For additional course information, search "CYBR" at classes.colorado.edu.
Combining conceptual knowledge about data communications and core Internet technologies with hands-on labs that reinforce the conceptual knowledge, this course provides students with the ability to create innovative technology solutions in their discipline. Learning how the Internet works and being able to evaluate and operate an Internet network is a valuable skill; students in this course will have a competitive advantage in this foundational field.
Emphasis on the IEEE P802.11 family of WLAN standards. Students learn the legacy versions of the standard (802.11DS/b), the current generation of WLAN systems (802.11a/g/n/ac), and will to analyze and critique upcoming versions (802.11ax/ba), and gain insight into proposals for new research in WLAN. Exposure to the interoperability and certification process for WLAN by the Wi-Fi Alliance, study the newest Wi-Fi Certified™ programs, and will learn how to model and analyze WLAN traffic using industry standard tools.

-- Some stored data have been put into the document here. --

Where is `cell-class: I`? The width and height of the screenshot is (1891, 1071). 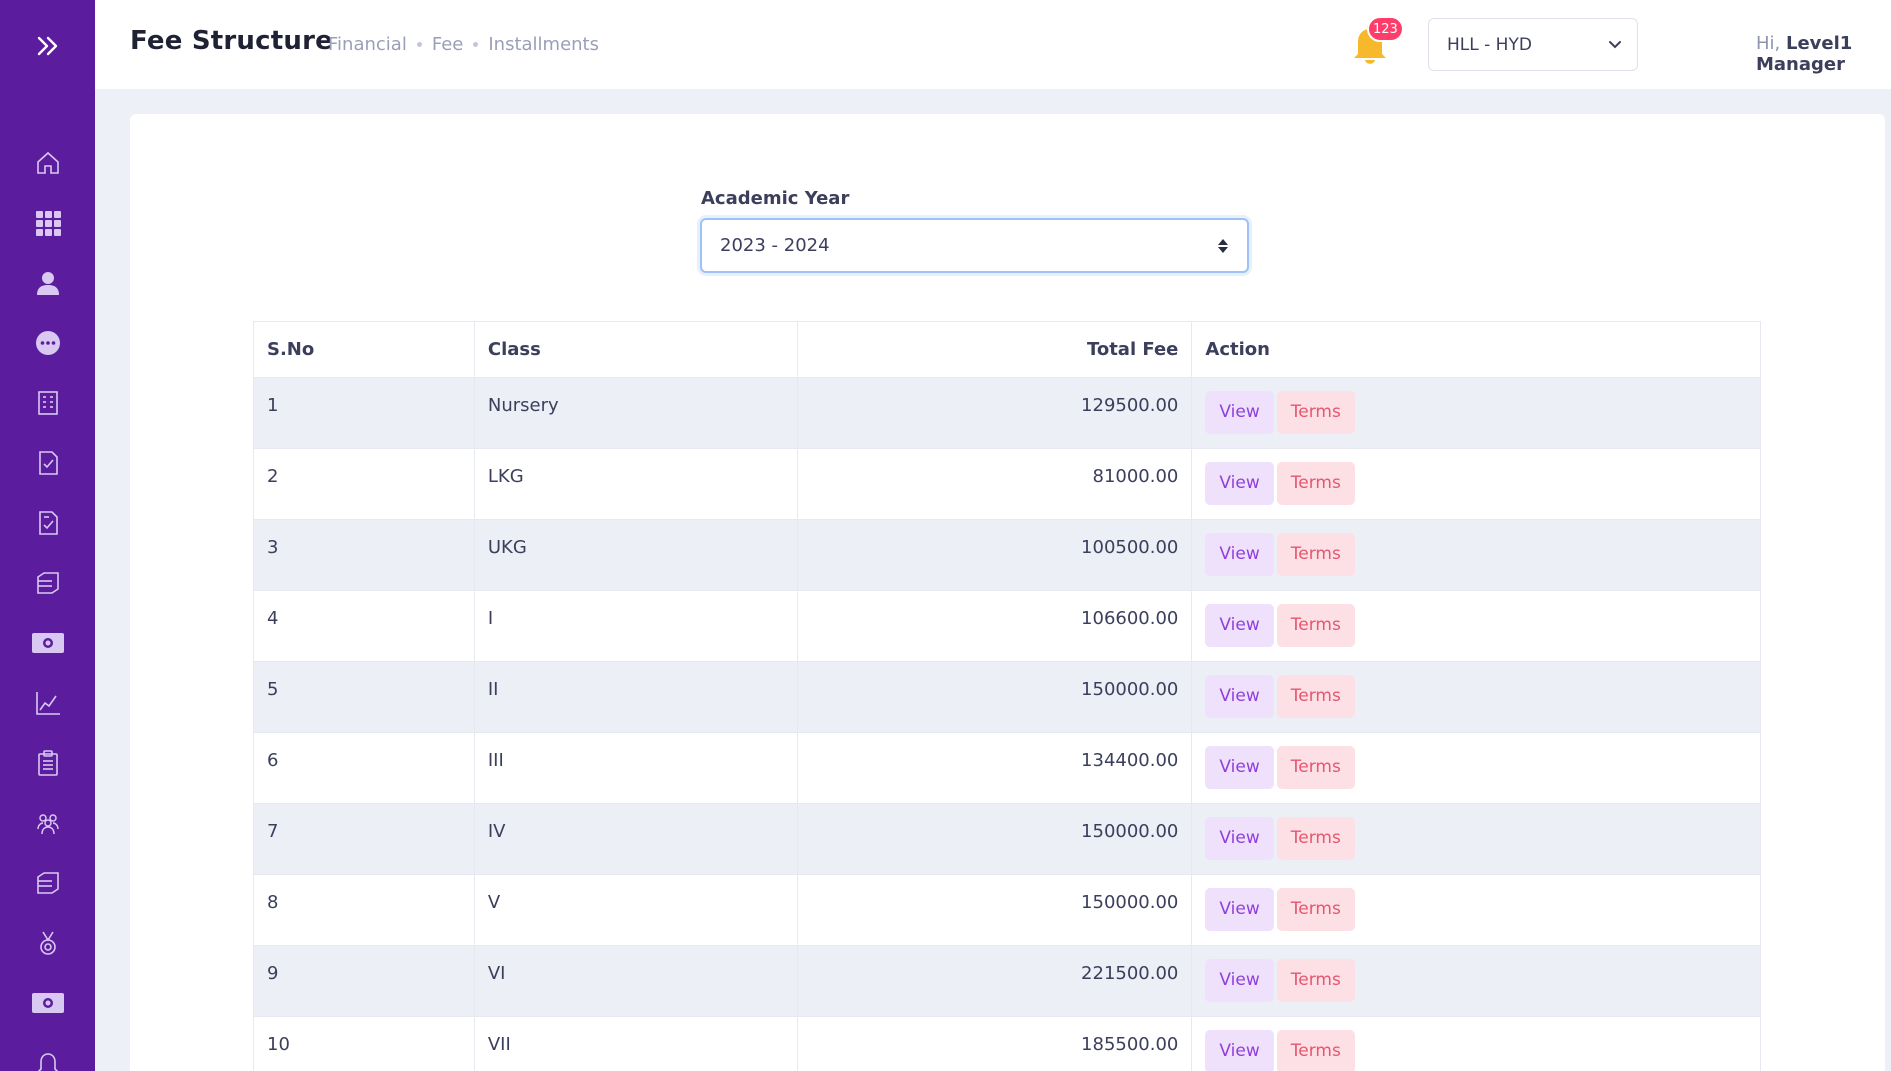 cell-class: I is located at coordinates (636, 626).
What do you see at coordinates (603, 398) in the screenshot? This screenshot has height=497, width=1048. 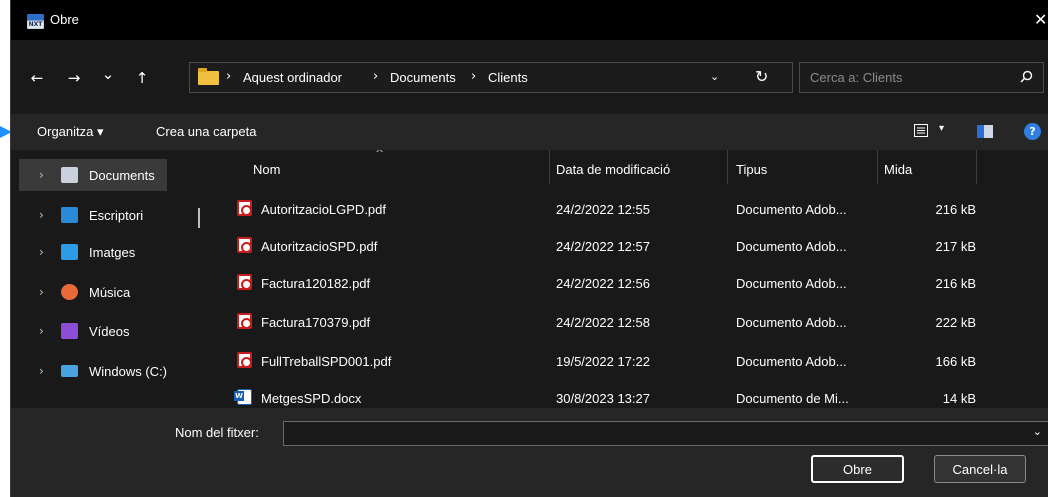 I see `file-modified: 30/8/2023 13:27` at bounding box center [603, 398].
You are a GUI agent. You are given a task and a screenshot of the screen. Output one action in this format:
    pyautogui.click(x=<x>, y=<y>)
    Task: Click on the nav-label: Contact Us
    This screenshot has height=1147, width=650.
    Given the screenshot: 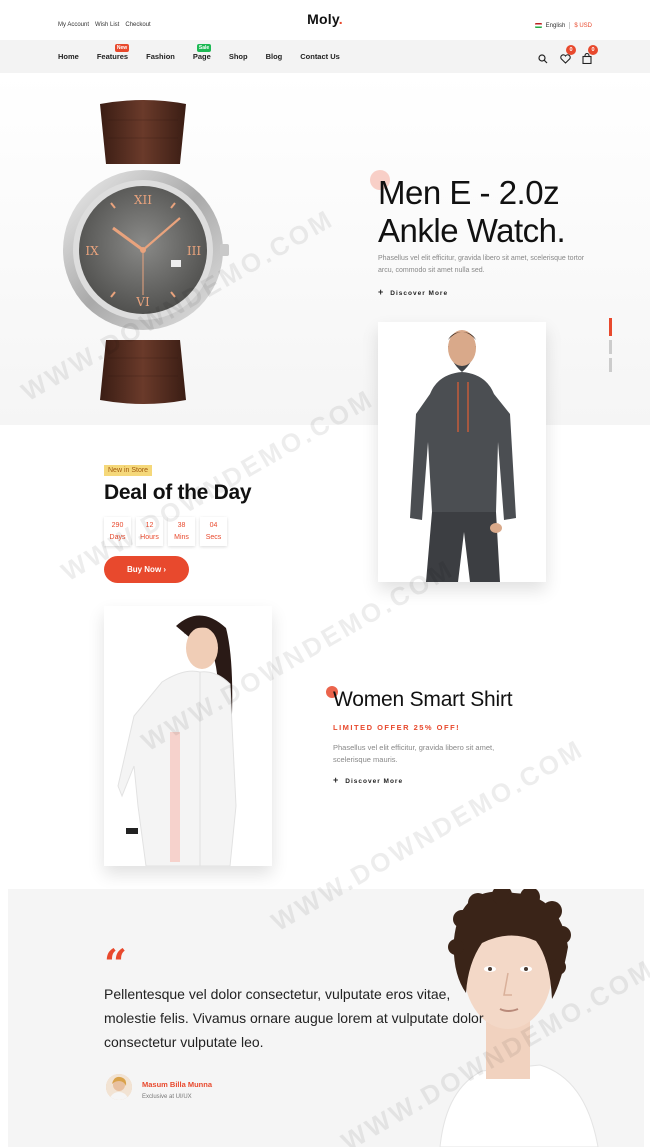 What is the action you would take?
    pyautogui.click(x=320, y=56)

Introduces core concepts in cybersecurity including confidentiality, integrity, authentication, risk management, and adversarial thinking. The concepts will be applied to both traditional information technology (IT) systems and cyber physical systems (CPS). The course provides a cyber security foundation that will allow practitioners in other fields apply to understand cyber security trade-offs and will also provide interested students with a basis further study in cyber security. At the conclusion of the course, students should have a solid foundation in cybersecurity and hands-on experience.
This course takes a hands-on approach to detecting malicious activity within network traffic. The course will first introduce methodologies for analyzing cyber data. This knowledge will then be used practically, as the students will be given the chance to test out approaches on real traffic. At the conclusion, students will have both a theoretical understanding of cyber algorithms and their use in a real-world setting. Recommended requisite: C++ and Linux/Unix experience and knowledge of computer networking.

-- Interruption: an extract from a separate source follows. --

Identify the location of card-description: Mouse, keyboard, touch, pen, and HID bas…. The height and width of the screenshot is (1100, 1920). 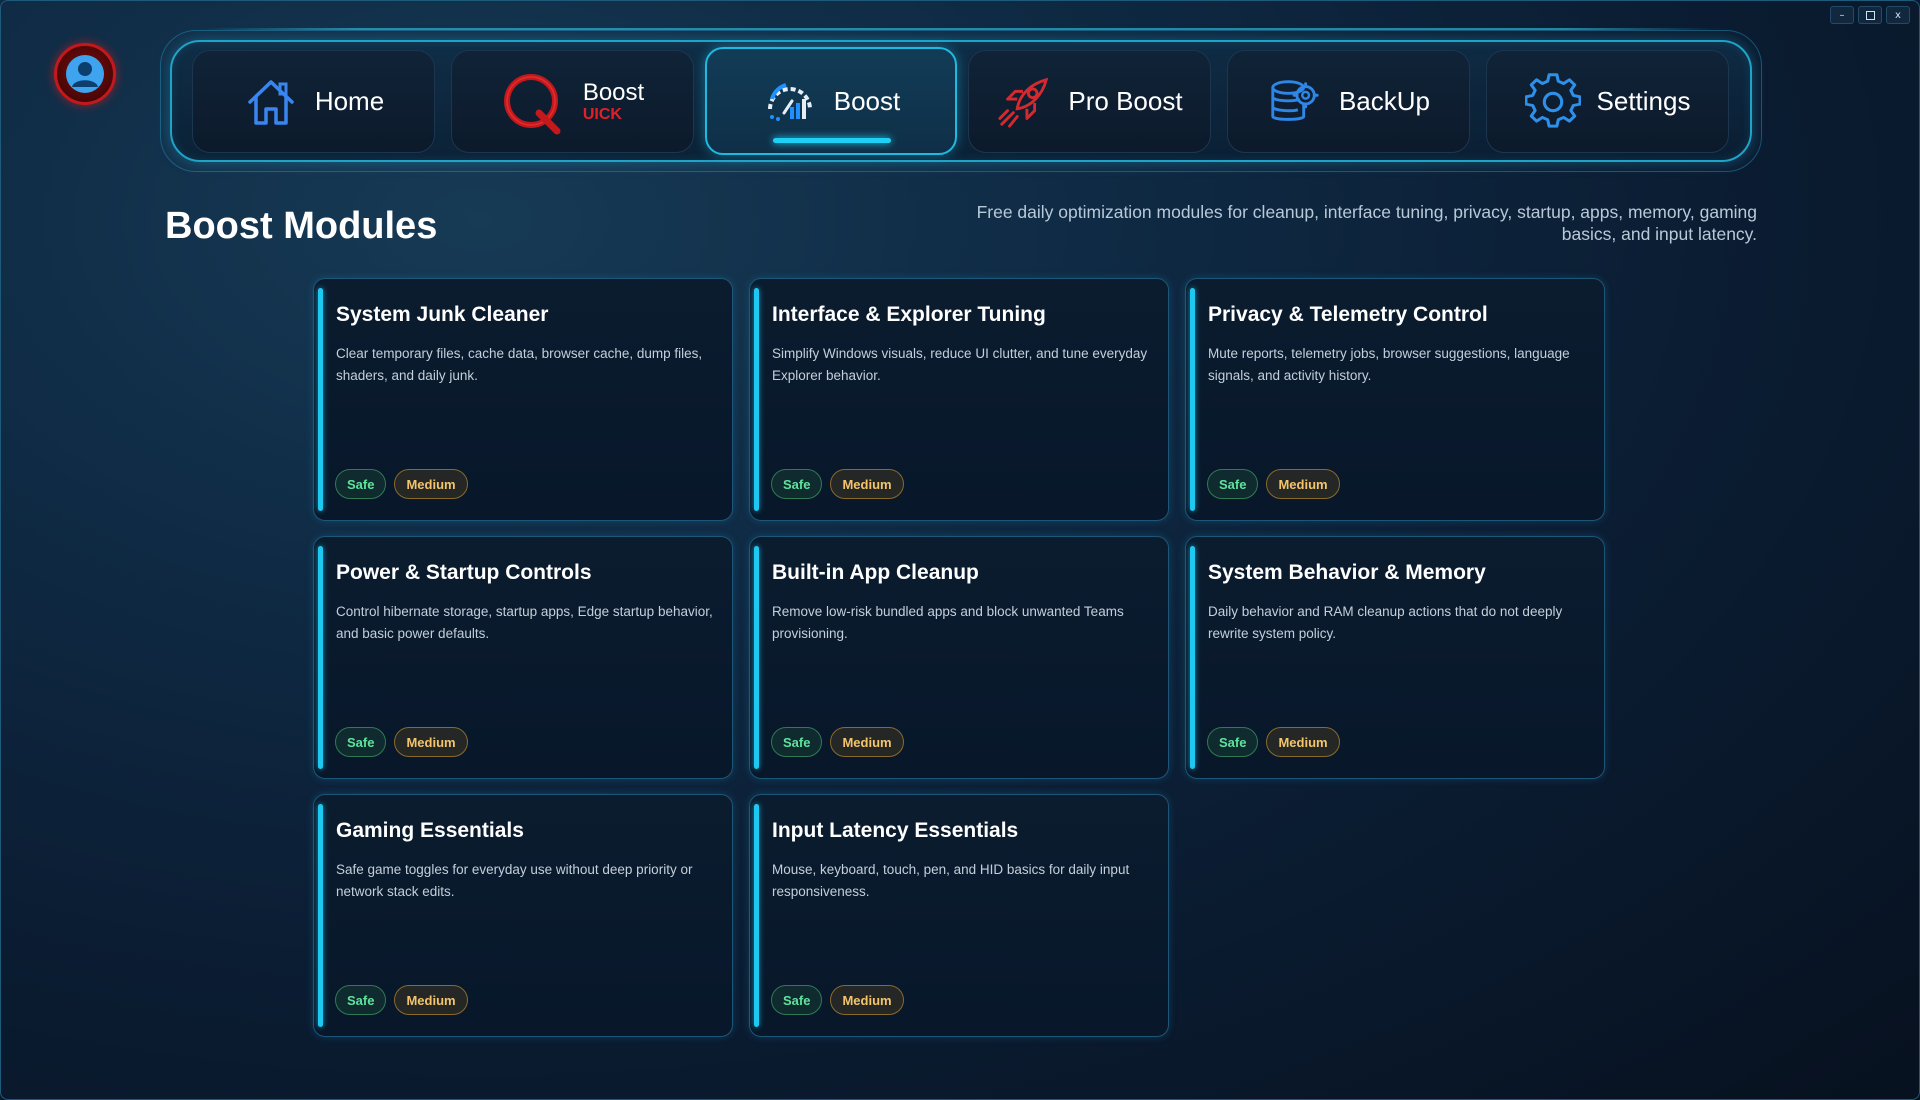
(951, 880).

Learn how to identify, collect, examine, analyze, and present digital evidence and the legal challenges associated with conducting digital forensics investigations. Explore various file system types and structures. Learn how to recovery and extract potential evidence from deleted files and directories. Learn how to capture and profile data residing in live memory. Analyze running processes and recover memory artifacts. Learn about various methods data can be hidden on a computing devices, storage media, and within covert communications channels. Recommended prerequisites: CYBR 3300, CYBR 5300, CSCI 3403 or CSCI 5403.
This course is an introduction to the principles and techniques associated with security auditing and penetration testing. Topics covered include; planning, reconnaissance, scanning, enumeration, exploitation, post-exploitation, and reporting. Students discover how system vulnerabilities can be exploited. Students will develop an understanding of current cybersecurity issues and how user, administrator, and programmer errors can result in security breaches. Recommended prerequisites: CYBR 3300, CYBR 5300, CSCI 3403 or CSCI 5403.

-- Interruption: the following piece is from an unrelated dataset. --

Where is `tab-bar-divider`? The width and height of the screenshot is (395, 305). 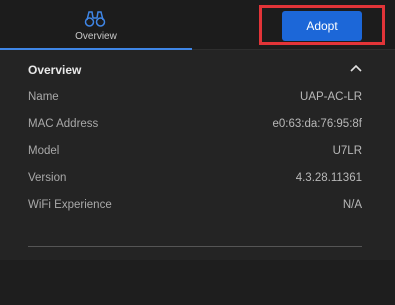
tab-bar-divider is located at coordinates (294, 50).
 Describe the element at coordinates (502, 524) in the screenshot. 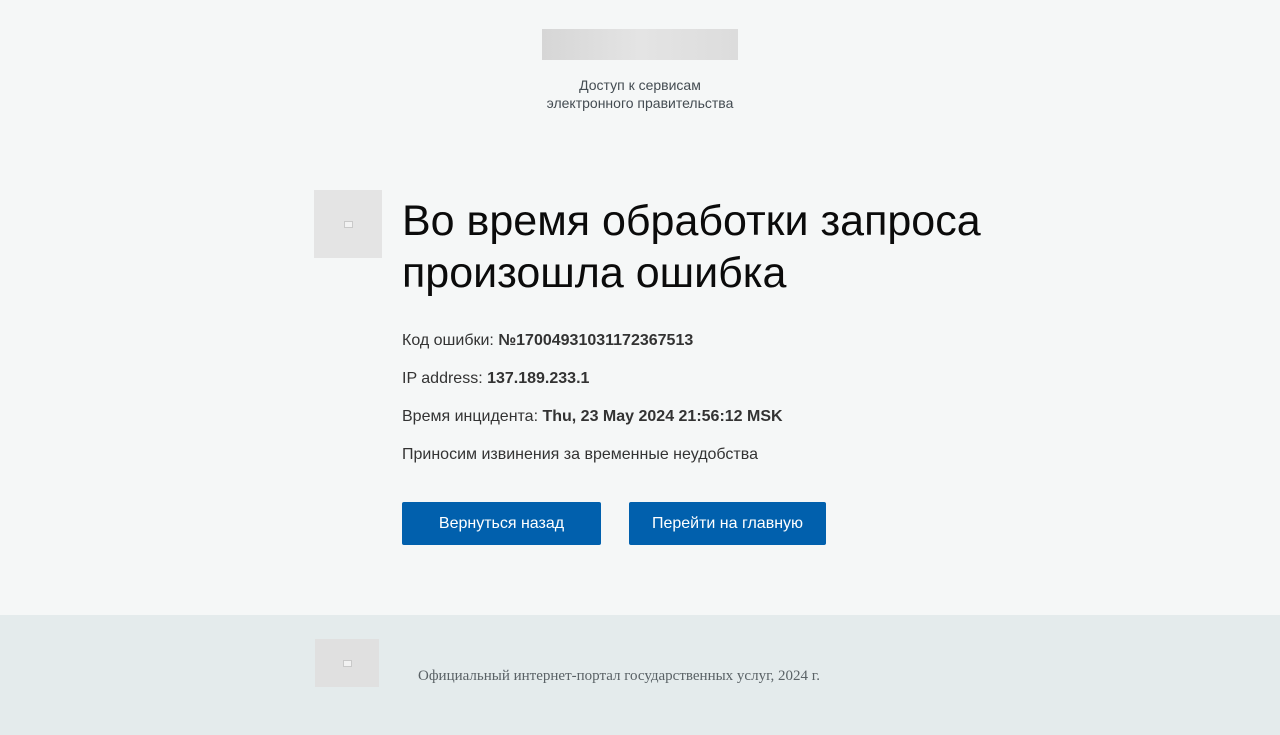

I see `go-back-button: Вернуться назад` at that location.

Engage in the critical strategic analysis and debate of controversial public policy issues raised by the Internet. Learn how to develop well-reasoned positions on the regulations applied to new Internet-based technologies and business models based on interdisciplinary frameworks that characterize the significant intersection of technology, economics, business, and public policy. Policy topics covered include Broadband as a Universal Service, Net Neutrality, Spectrum Management, Online Privacy, and Cybersecurity
Designing for Defense/Hacking for Defense is a national service program running at leading research universities across the country. Interdisciplinary teams—chosen by competitive selection—work on real-world national security challenges, in close contact with national security agencies. Teams employ the Lean Launchpad entrepreneurship methodology to develop engineering and business concepts to solve real world challenges for special operations forces, the intelligence community, and other government agencies. Winning teams are eligible for real-world capital investment.
Introduces students to major topics and research at the interface of technology, cybersecurity, and policy by providing a weekly series of lectures with questions and discussion, including guest speakers.
Courses are ran as special topics courses for a few semesters before becoming official CYBR courses. The following courses meet the TCP Advanced Elective Requirements:
Provides a comprehensive, hands-on set of laboratory exercises for the teaching and demonstration of key technical skills required to understand, build, test, and analyze both analog and digital wireless communications concepts. In conjunction with lecture-based content to provide a solid foundation in digital communication theory, SDR-based laboratory exercises enable the synthesis of several fundamental concepts utilizing the latest, modern communications systems technologies.